◆ **QUOTED PASSAGE**
——
Andrew Hudson   ||   Sep 24, 2014  ||   , ,

The 8:30 am class might have been a mistake. But to keep from falling asleep in art history John Q. Student simply pulls out his smart phone, opens an app, places an order for the espresso with an extra shot, along with a bagel and cream cheese, and picks it up on his way to class with time to spare.

For more than 60 campuses across the U.S., this scenario is a reality thanks to Tapingo Inc., a provider of online and mobile food service solutions.

Instead of waiting in line for food, a student can open the app on their smart phone – iOS or Android – choose where they want to eat on campus and place an order. The app will then give them a ticket number and let them know how long it will be before the order is ready.

Tapingo enables campuses to outsource mobile and online food ordering on campus. Students can use the university’s declining balance accounts, payment cards or PayPal to make purchases with their mobile app or through a web site, says Ben Anderson, director of campus sales at Tapingo.

Tapingo runs the systems for the university and the merchants with 24/7 support. The company monitors all locations to stay ahead of potential issues. For example, if the printer is running out of paper or the device is unplugged, Tapingo notifies the venue to prevent any service disruptions, Anderson explains.

But each campus decides how the program is setup. For example, Tapingo has institutions across the country using its system but whether funds from a student account can be used with Tapingo at another campus is up to the student’s institution. Also, some universities don’t offer a declining balance account and Tapingo works with them to create an account or enable use of other payment types.

Tapingo also provides an off-campus component for its clients that already have a program in place. The system enables students to use their declining balance accounts to make purchases in the community.

For those colleges who have meal plan points instead of dollars Tapingo can offer meal exchanges or meal equivalencies at certain locations, at certain times or with certain limitations. Tapingo can enable those options directly through the application.

Tapingo offers different payment options for universities wanting to use it service. Instead of upfront costs and annual fees, most universities choose to have Tapingo take a small transaction fee on each order to offset launch expenses and ongoing support and marketing costs. If the program does well, the total cost to the campus will increase but the university also will see financial, operational and customer service benefits, Anderson says.

Beyond dining at University of Santa Clara

The University of California at Santa Clara started using the service in January 2012 and has taken it beyond food service, says Nirmal Palliyaguru, director of the ACCESS Card Office at Santa Clara University. All of the school’s dining services are hooked up to Tapingo as well as more than 20 off-campus merchants.

But Santa Clara has also enabled university clubs and student organizations to access Tapingo to accept payments for tickets, t-shirts and other events. The campus ministry, for example, used the service to accept payments for a retreat and reported $15,000 in sales, Palliyaguru says.

Students can hook up their campus card account to Tapingo as well as credit, debit and PayPal accounts.

Santa Clara has seen increases in the total spend per purchase thanks to Tapingo. Instead of having a barista ask if the customer wants an extra shot with the latte, the app asks the question instead. “With the app I am more likely to buy something with a higher dollar value,” Palliyaguru says.

After a soft launch in January 2012, Santa Clara did a full rollout for the following fall semester, informing incoming freshmen about the app and offering a coupon. Since then, word of mouth has been enough to educate students.
——
◆ **PROVIDED DATA**
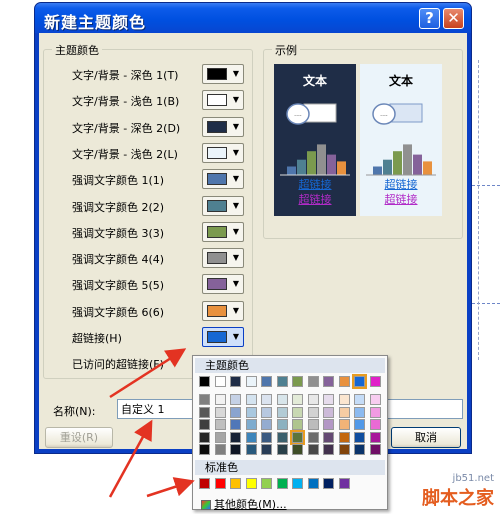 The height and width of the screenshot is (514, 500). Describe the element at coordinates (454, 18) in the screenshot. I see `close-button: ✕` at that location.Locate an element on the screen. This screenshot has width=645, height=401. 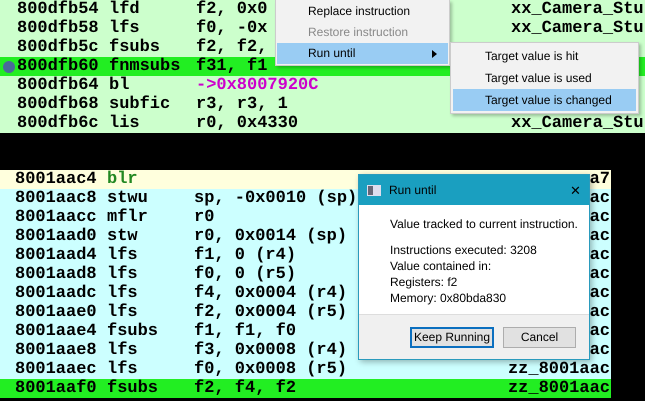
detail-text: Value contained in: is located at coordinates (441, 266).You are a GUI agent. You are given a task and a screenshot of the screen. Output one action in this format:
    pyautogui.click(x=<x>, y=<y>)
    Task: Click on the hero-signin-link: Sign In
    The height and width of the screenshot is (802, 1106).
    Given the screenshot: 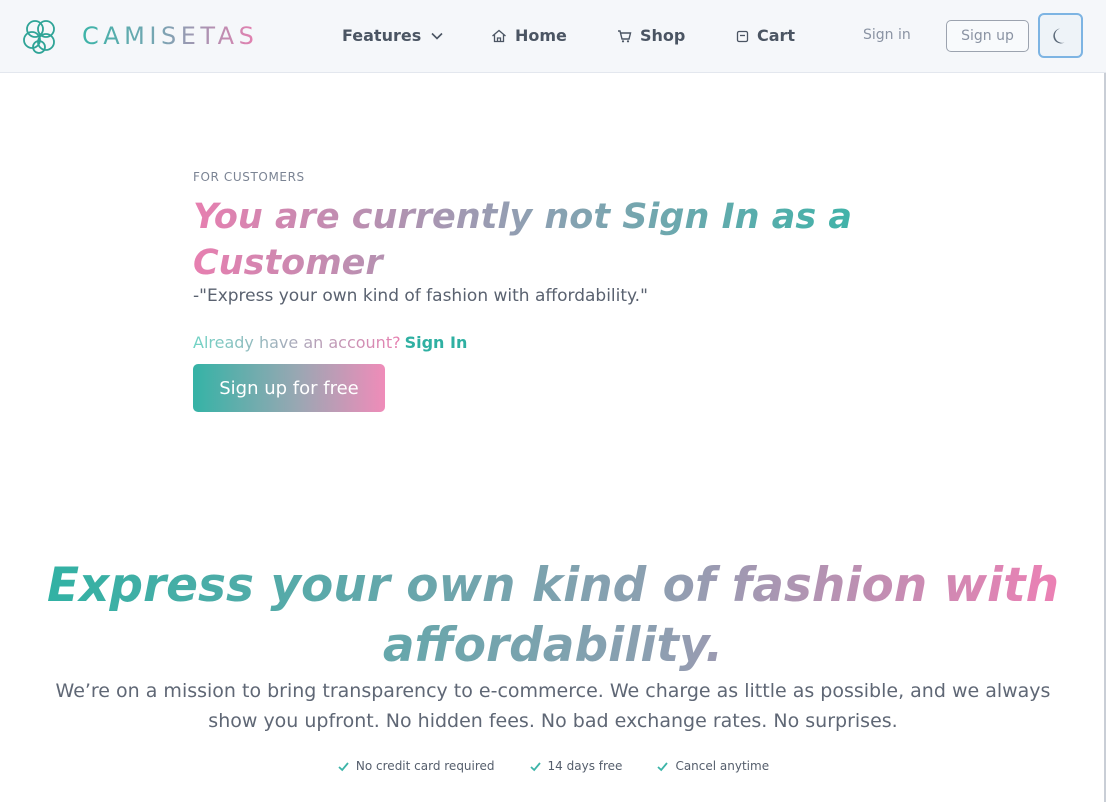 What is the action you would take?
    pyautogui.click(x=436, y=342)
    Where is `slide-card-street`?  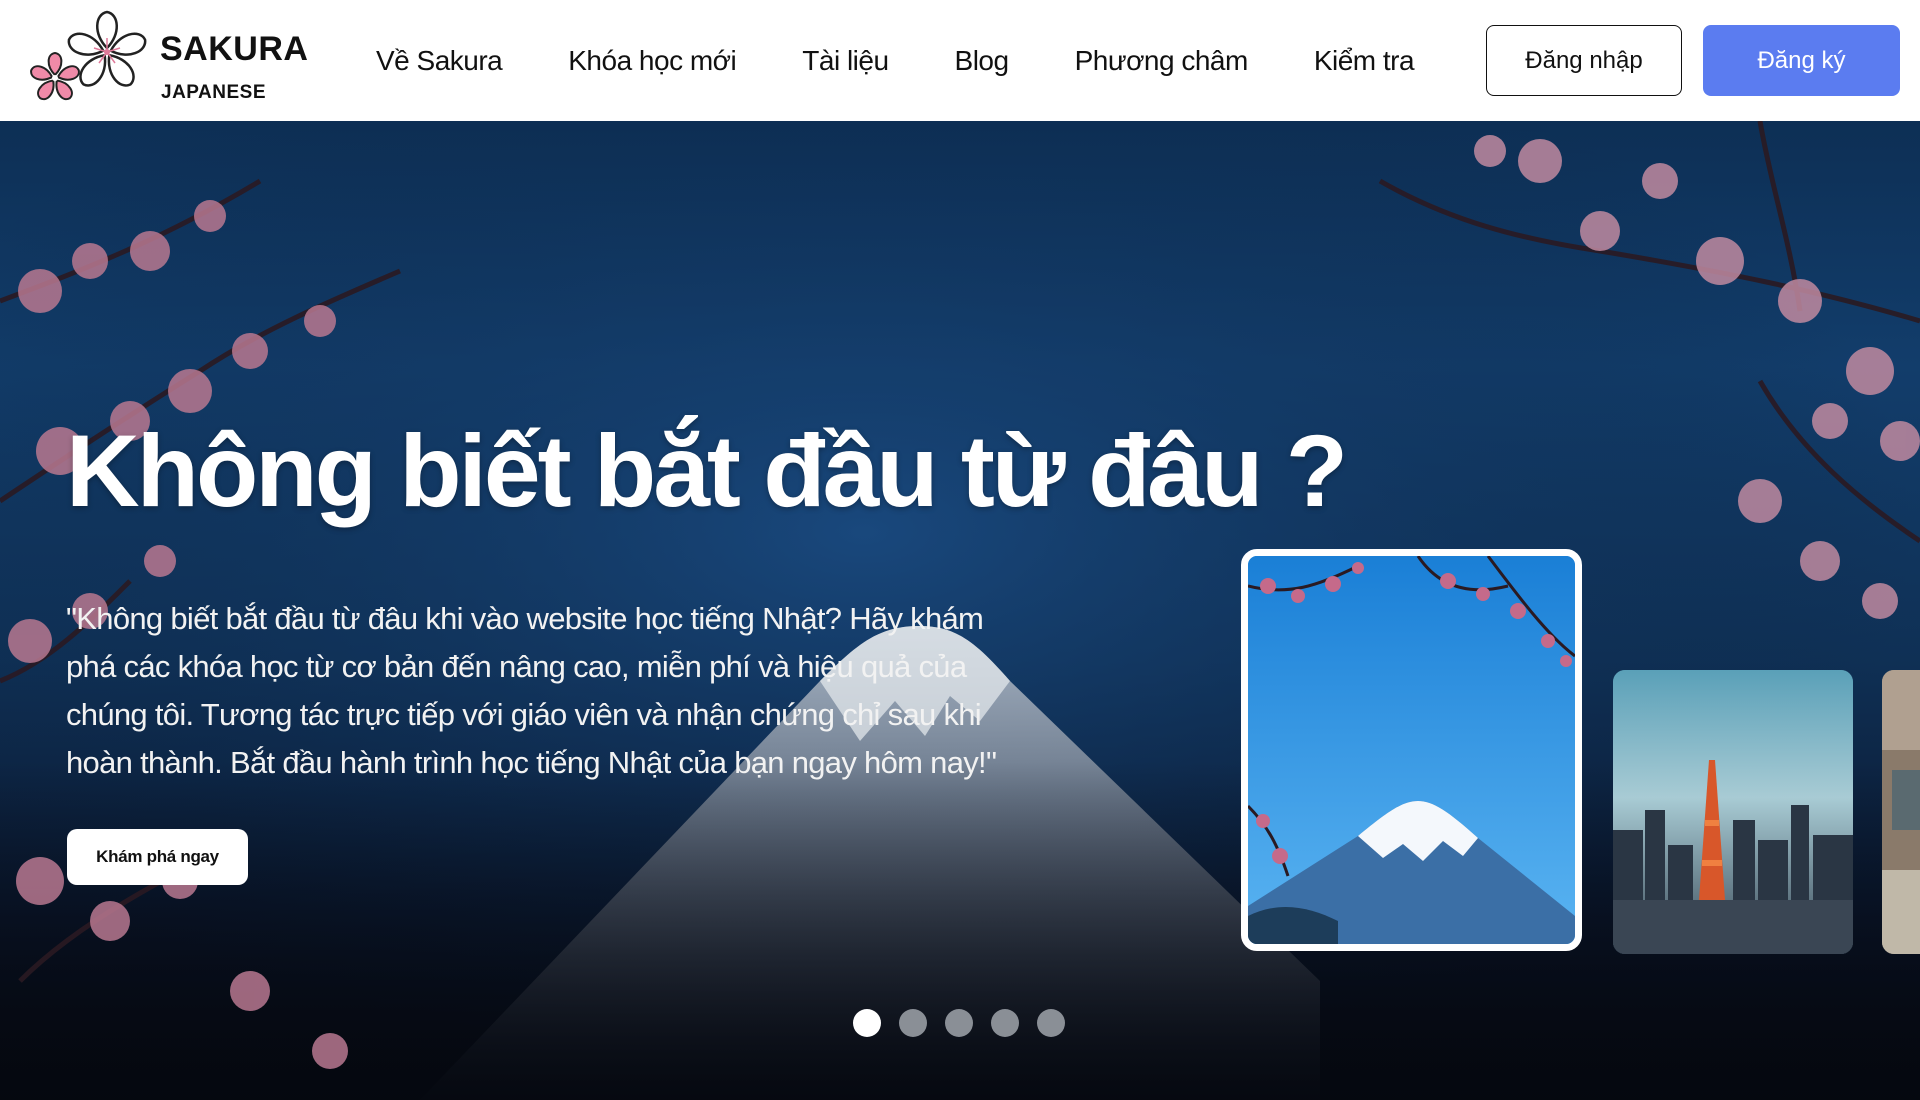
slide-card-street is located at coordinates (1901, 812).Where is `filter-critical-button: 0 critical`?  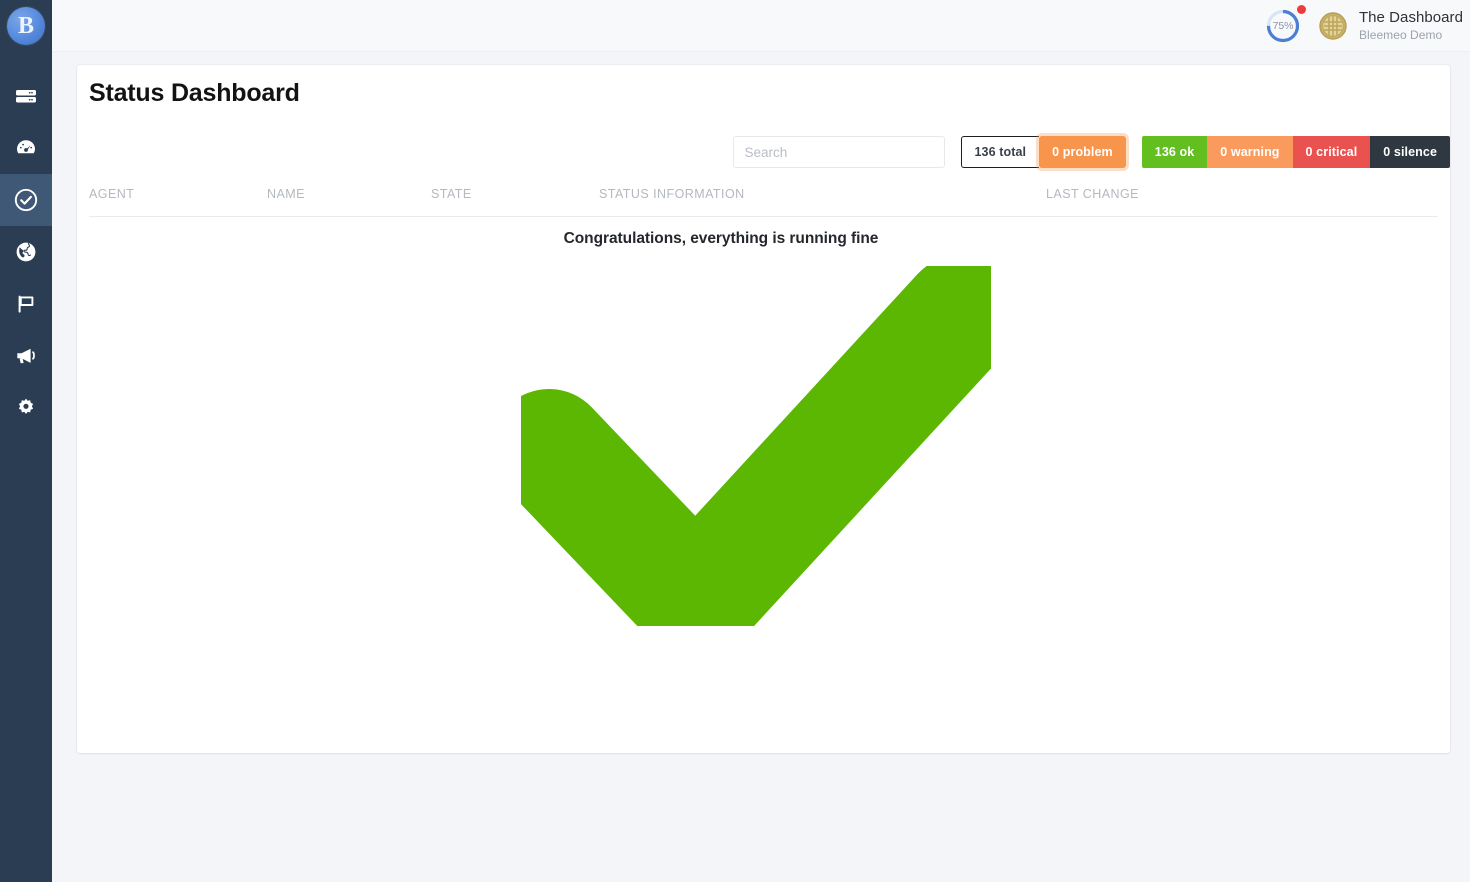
——
Please carry on the article about Tapingo's campus food ordering service from the point where it ends. You won't need the records.

As expected, Santa Clara food service has had to adapt to the new option. Workflows had to change, but Santa Clara had some champions in the department who eased the transition, Palliyaguru says.

Santa Clara pays a fee to Tapingo to use the service. Whether the higher ticket order has offset that fee, Palliyaguru wouldn’t say. “The return we see in student satisfaction is far greater than the fee we pay Tapingo,” he says.

Northern Arizona takes meal plans mobile

Another early adopter of Tapingo was Northern Arizona University in Flagstaff. Tapingo is accepted at 20 on-campus dining options, including Einstein Bagels and some late night fare, as well as some off-campus locations, says TC Eberly, director of campus services and activities at the institution.

The app is popular on campus with 10,000 unique users out of the 19,000-student population, Eberly says. From January to mid-May there were 150,000 orders placed via the app.

As the app’s popularity has grown, so too has the need for students to know when their orders are going to be ready. Northern Arizona decided to use a feature of Tapingo called Active Cashier to keep track of orders and let students know when food will be ready for pickup, Eberly explains.

Active Cashier tracks when an order is entered and fulfilled and automatically provides the customer with the wait time for an order pickup. For example, if a student is leaving class at noon and places an order on his way to the cafeteria, the system will know that it’s a busy time of day and give the student an estimated pickup window based on that data. “We do our best to communicate with the customers and let them know that the order might not be ready as soon as they show up,” Eberly adds.

The university is also fine-tuning how meal plans are accepted via the app at some of its dining partners. The meal plans work on a virtual punch card basis, with students that sign up for the platinum plan receiving more punches per week.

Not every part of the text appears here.